▼

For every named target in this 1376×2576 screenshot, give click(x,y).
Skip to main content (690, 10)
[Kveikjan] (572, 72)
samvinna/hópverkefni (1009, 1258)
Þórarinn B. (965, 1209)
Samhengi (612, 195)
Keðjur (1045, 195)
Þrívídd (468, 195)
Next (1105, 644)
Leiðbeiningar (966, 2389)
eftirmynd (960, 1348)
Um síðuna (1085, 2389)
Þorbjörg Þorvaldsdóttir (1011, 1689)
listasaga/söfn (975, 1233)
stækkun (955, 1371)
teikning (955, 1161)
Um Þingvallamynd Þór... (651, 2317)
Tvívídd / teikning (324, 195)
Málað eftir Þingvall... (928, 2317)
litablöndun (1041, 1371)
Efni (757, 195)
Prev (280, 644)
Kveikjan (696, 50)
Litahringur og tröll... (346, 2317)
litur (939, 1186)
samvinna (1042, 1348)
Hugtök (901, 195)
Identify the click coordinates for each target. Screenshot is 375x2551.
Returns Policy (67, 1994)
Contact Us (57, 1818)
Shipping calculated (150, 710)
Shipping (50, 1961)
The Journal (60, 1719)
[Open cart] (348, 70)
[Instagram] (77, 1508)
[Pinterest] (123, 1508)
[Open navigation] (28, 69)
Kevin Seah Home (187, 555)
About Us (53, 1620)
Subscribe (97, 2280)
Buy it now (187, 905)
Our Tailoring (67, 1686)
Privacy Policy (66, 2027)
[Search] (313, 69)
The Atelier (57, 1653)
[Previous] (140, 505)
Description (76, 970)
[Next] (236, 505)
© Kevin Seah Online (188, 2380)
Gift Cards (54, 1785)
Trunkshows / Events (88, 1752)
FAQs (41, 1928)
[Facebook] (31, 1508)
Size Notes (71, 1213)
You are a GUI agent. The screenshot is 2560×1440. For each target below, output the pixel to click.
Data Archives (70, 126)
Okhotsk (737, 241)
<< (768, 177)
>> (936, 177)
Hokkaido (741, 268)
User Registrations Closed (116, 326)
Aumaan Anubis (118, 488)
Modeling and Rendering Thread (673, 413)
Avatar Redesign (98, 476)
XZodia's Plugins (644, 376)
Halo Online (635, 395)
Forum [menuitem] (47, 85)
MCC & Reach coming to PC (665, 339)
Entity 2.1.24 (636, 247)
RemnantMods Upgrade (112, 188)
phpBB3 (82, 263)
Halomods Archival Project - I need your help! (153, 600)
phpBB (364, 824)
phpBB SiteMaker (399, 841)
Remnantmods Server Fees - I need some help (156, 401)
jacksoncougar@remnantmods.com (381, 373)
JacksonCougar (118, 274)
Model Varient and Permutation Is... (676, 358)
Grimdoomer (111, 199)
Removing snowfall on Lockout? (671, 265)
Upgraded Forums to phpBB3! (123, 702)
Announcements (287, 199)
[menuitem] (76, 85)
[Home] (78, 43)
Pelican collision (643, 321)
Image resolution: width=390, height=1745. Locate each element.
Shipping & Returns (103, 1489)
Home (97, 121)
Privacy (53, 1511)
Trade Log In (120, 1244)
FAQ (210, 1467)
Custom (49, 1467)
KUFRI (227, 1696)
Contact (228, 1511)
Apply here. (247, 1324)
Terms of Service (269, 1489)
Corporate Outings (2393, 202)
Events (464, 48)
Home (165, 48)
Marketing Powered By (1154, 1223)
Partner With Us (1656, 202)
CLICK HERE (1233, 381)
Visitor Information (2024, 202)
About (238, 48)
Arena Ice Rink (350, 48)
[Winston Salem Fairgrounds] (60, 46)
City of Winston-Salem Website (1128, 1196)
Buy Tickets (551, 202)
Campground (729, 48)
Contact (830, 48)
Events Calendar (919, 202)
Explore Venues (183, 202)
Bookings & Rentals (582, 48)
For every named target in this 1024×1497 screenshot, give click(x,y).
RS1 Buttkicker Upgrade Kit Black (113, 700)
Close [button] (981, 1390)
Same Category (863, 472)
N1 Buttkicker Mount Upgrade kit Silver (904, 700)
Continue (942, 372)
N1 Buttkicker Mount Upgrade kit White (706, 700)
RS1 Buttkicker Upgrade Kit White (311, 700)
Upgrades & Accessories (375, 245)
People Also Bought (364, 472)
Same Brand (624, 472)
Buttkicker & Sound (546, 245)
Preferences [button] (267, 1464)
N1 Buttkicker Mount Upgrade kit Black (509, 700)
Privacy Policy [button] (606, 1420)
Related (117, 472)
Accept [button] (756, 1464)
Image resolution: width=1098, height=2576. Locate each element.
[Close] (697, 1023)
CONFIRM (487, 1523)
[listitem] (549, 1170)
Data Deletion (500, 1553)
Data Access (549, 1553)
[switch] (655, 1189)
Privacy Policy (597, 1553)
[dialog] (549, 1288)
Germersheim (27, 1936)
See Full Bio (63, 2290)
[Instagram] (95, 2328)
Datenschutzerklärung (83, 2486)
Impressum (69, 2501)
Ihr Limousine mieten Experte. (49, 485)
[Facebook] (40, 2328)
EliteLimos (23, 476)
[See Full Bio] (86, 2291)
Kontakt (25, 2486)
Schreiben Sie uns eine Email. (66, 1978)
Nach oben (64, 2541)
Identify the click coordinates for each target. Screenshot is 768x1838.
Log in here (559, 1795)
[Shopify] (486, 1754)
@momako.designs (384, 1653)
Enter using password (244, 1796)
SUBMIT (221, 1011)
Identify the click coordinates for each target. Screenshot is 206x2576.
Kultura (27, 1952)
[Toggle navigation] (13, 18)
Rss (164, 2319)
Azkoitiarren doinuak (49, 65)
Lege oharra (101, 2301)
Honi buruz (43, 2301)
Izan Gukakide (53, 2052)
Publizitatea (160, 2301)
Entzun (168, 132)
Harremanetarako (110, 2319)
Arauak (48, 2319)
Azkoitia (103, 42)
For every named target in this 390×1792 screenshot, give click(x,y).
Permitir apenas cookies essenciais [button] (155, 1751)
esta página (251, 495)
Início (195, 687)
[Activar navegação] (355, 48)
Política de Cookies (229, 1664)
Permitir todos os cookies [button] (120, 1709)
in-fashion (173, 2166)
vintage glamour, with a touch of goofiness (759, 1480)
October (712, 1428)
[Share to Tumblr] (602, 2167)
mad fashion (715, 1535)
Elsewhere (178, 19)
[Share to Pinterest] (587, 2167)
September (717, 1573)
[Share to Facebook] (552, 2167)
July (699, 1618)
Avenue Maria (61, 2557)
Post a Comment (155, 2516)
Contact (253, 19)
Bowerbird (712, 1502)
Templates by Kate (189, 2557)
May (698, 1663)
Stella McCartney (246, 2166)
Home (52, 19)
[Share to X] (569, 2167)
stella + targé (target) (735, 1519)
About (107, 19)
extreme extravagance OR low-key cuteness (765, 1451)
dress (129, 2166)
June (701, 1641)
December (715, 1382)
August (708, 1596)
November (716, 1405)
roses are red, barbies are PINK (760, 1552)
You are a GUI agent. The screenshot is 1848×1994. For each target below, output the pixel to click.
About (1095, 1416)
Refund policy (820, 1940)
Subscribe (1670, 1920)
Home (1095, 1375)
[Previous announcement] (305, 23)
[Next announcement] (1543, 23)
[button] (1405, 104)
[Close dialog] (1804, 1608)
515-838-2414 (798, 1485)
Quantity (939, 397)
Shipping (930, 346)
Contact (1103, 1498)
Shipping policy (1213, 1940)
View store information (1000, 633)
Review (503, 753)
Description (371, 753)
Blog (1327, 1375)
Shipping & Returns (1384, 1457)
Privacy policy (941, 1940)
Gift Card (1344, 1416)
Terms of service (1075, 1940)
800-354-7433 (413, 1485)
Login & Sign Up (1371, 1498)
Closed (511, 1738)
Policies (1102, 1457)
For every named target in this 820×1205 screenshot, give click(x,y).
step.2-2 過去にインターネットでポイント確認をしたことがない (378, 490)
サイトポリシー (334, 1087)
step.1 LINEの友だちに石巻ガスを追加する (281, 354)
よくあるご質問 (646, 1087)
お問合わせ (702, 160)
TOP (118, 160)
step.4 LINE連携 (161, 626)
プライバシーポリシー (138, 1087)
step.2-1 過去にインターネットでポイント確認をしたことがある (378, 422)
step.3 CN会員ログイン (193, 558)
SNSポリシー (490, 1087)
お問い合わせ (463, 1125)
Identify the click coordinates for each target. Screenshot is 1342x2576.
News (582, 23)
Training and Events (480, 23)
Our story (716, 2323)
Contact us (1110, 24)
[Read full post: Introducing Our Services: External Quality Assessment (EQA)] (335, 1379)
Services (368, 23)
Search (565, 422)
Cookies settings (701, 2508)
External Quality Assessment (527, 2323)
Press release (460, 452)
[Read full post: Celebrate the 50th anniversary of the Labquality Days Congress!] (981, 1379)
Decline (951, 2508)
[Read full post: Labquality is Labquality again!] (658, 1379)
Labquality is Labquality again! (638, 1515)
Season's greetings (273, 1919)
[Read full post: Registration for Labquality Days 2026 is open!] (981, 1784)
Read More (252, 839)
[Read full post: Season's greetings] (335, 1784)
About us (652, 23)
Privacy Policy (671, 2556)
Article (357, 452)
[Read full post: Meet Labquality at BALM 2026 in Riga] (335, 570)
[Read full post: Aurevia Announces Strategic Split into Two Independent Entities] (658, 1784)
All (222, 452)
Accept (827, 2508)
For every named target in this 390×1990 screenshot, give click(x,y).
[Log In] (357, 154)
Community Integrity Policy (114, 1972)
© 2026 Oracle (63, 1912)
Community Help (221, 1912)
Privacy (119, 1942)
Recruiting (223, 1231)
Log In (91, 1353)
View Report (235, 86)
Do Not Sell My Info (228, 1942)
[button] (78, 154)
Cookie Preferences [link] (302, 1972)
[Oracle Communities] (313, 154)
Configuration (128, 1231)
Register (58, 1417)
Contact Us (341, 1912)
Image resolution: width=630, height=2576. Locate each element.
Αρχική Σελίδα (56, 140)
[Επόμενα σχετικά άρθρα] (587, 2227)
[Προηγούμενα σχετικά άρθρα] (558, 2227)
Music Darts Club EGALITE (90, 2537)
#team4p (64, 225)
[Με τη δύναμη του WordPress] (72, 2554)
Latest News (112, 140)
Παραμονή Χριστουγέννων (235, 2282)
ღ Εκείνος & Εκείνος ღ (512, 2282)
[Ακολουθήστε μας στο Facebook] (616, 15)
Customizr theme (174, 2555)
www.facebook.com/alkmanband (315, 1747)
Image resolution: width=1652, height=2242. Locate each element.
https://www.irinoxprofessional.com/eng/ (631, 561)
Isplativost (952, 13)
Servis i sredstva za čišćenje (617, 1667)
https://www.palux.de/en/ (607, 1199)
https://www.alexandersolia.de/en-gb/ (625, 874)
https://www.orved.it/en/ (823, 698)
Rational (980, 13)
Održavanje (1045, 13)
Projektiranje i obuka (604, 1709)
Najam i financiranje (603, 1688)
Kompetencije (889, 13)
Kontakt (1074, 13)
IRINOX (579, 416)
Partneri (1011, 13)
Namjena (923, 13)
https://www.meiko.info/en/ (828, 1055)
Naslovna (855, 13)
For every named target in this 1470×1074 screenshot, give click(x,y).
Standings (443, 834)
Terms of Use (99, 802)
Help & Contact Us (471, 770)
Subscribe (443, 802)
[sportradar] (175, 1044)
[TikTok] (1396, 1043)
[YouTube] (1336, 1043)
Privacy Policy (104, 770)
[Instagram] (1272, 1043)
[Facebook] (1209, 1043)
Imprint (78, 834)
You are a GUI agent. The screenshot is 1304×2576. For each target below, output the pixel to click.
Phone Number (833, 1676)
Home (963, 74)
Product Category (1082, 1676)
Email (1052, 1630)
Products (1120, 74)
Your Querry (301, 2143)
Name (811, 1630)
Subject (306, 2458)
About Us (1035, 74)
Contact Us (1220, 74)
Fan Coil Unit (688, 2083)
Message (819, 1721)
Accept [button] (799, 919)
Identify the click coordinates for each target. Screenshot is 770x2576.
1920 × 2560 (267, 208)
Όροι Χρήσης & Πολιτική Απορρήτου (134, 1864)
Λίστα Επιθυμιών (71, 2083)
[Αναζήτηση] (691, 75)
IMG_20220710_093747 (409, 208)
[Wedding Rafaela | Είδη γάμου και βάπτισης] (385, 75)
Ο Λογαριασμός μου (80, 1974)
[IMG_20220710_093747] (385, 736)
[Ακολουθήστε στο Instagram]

▲

Nothing but the lines above from the one containing "Oracle (63, 1912)" through the one containing "Cookie Preferences [link] (302, 1972)" should appear in the answer, each repeated exactly.

© 2026 Oracle (63, 1912)
Community Help (221, 1912)
Privacy (119, 1942)
Recruiting (223, 1231)
Log In (91, 1353)
View Report (235, 86)
Do Not Sell My Info (228, 1942)
[button] (78, 154)
Cookie Preferences [link] (302, 1972)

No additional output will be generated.